この発見は実際には偶然のほうが多かった。ノーマン・レルキン氏と彼のチームは、IVIgと呼ばれる免疫療法で8人のアルツハイマー病患者を治療していた。この免疫療法では、罹患者には数人の健康な人々の血液から得られた抗体のカクテルが投与される。この治療法は現在、さまざまな免疫不全や自己免疫疾患などに使用されています。その結果、患者の中枢神経系におけるAβの量が大幅に減少しました。これは非常に明らかであるため、以前に発見された免疫カクテル中にAβに対するいくつかの抗体が存在することによっては説明できません。 「したがって、これまで知られていなかった別の攻撃者がいるのではないかと考えました」と研究リーダーのレルキン氏は専門家会議で説明した。
実験室研究により、この疑いが確認されました。IVIg 混合物は、個々の Aβ 分子と接触すると弱い反応を示しました。しかし、さらに、Aβタンパク質が老化し、いわゆるオリゴマーに集合し始めると、より強力な効果が現れました。このようなオリゴマーの形成はプラーク形成の最初のステップであると考えられており、したがって脳細胞への不可逆的な損傷の始まりでもあります。さらなる実験で、研究者らはこの反応の原因となる抗体を単離することに成功した。

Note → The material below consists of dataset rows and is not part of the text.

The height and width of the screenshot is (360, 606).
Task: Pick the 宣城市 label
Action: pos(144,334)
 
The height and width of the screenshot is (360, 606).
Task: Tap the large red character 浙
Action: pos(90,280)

興味深いことに、防御タンパク質はAβオリゴマーだけでなく、プリオンやパーキンソン病で見られるレビー小体などの他の凝集タンパク質にも反応したと科学者らは報告した。したがって、これは危険な神経変性疾患から体を守ろうとする一般的な防御機構である可能性があります。しかし、抗体が病気の治療にどのような用途があるのかはまだ完全に不明です。最初のテストの結果は有望であるように見えました。ただし、すでに進行中の大規模な研究でそれらが確認されたかどうか、また他の病気にも同様の影響があるかどうかはまだわかっていません。